Title: young female presented with features of Gastric Outlet Obstruction

Biography:

M.M.Shahin-Ul-Islam,graduated from Dhaka Medical College, the best medical college in Bangladesh. He started his carrier in medicine and completed fellowship in internal medicine from Bangladesh College of Physicians and Surgeons (BCPS), He worked as consultant of internal medicine in district hospital of Bangladesh. After completing his specialization in Gastroenterology, he started working as assistant professor in Faridpur Medical College Hospital from 2010. Besides teaching undergraduate & post graduate students, he started Gastroenterology department at Faridpur Medical College in 2010. From last year working as associate professor (current charge) at same institute. He is a guide of a number of thesis and dissertations. He has a number of publications in the field of medicine and gastroenterology in national and international journals.

Abstract

Peutz-Jeghers syndrome(PJS) is an autosomal dominant syndrome characterized by multiple hamartomatous polyps in the gastrointestinal tract, mucocutaneous pigmentation and an increased risk of gastrointestinal cancer. Polyps are found throughout the gastrointestinaltract but commonly in the small bowel (60-90%), colon (50-64%), stomach (15-30%) and presents with gastrointestinal bleeding, anaemia, abdominal pain due to intussusceptions, obstruction of small intestine or infarction. PJS as a cause of gastric outlet obstruction is rare.A young female of 13 years presented with recurrent attack of abdominal pain, vomiting with significant weight loss for last 4 years. Pain was severe, colicky, in epigastric, periumbilical region aggravated after taking food, relieved with vomiting (spontaneous and induced), vomitous contained 2-3 previous days undigested food. She lost 8 kg weight in last 1 year. She underwent appendicectomy 3 years back. There was no history of fever, jaundice, haematemesis, melaena, alteration of bowel habit. She was moderately anaemic, nonicteric, BMI 15 kg/m²with black pigmentation in lower lip, mucous membrane, at finger tips and sole of foot(figure:1) with an ill-defined lump in epigastric region. Other systemic examination revealed normal.
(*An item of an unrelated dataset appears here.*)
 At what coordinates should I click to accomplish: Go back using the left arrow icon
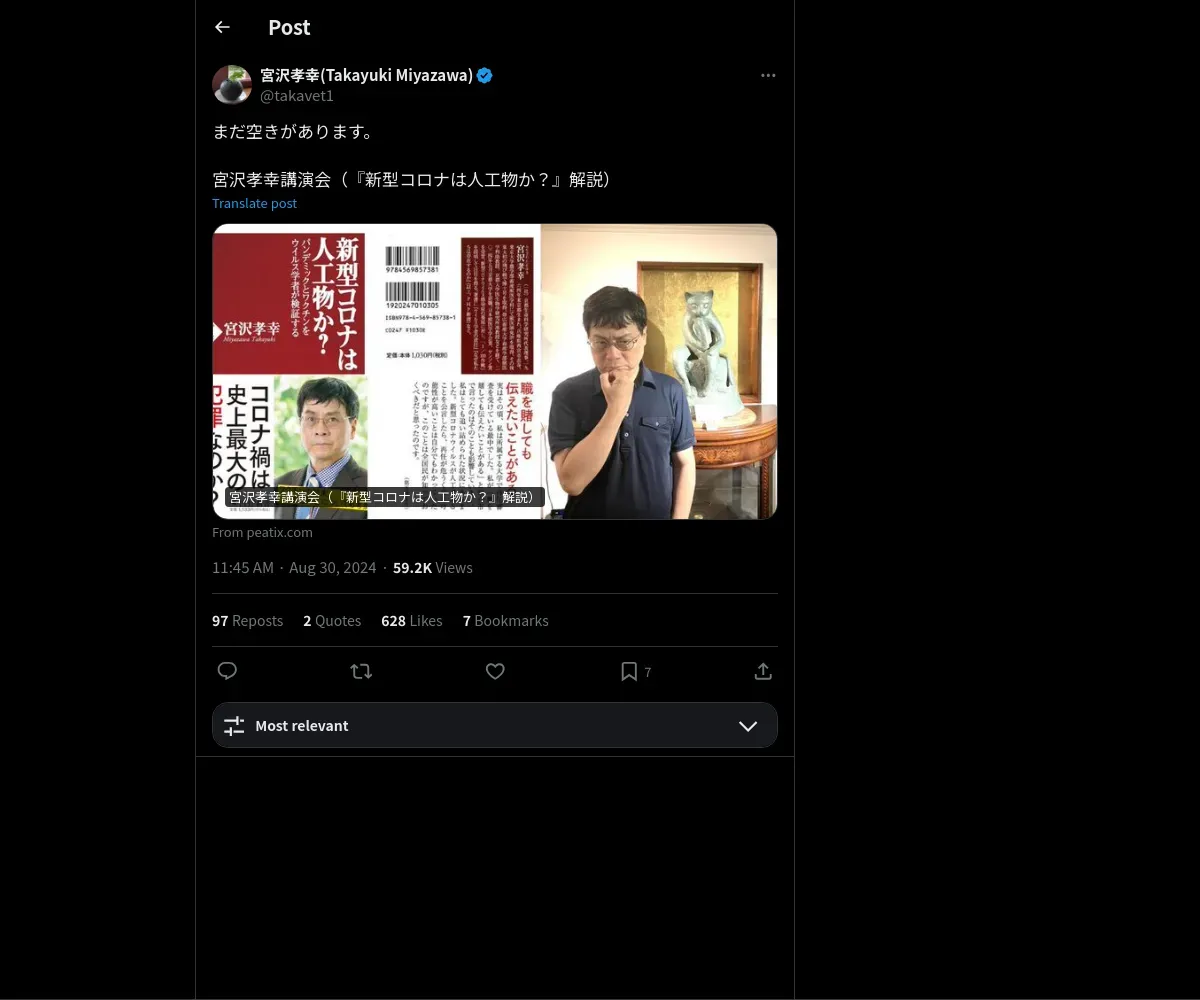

Her haemoglobin was 9 gm/dl, ESR, CRP, LFT, creatinine, CXR were normal with hyponatremia (Na 125), hypokalemia (K 2.5). USG of abdomen suggested gastric mass. After one unit of blood transfusion and correction of electrolyte imbalance, UGI endoscopy revealed multiple gastric & duodenal polyps with largest one was situated at lower body along the lesser curvature with a long pedicle, body of the polyp was impacted into pylorus(figure2). Endoscopic polypectomy(figure2) was done for larger polyps of stomach & duodenum, relieved obstruction with significant symptomatic improvement. Histopathology revealed hamartomatous polyp. Later on colonoscopy also revealed multiple polyps of variable sizes followed by colonoscopic polypectomy, histologically hamartomatous polyps. Our final diagnosis was PJS with gastric outlet obstruction due to gastric polyp with polyposis coli.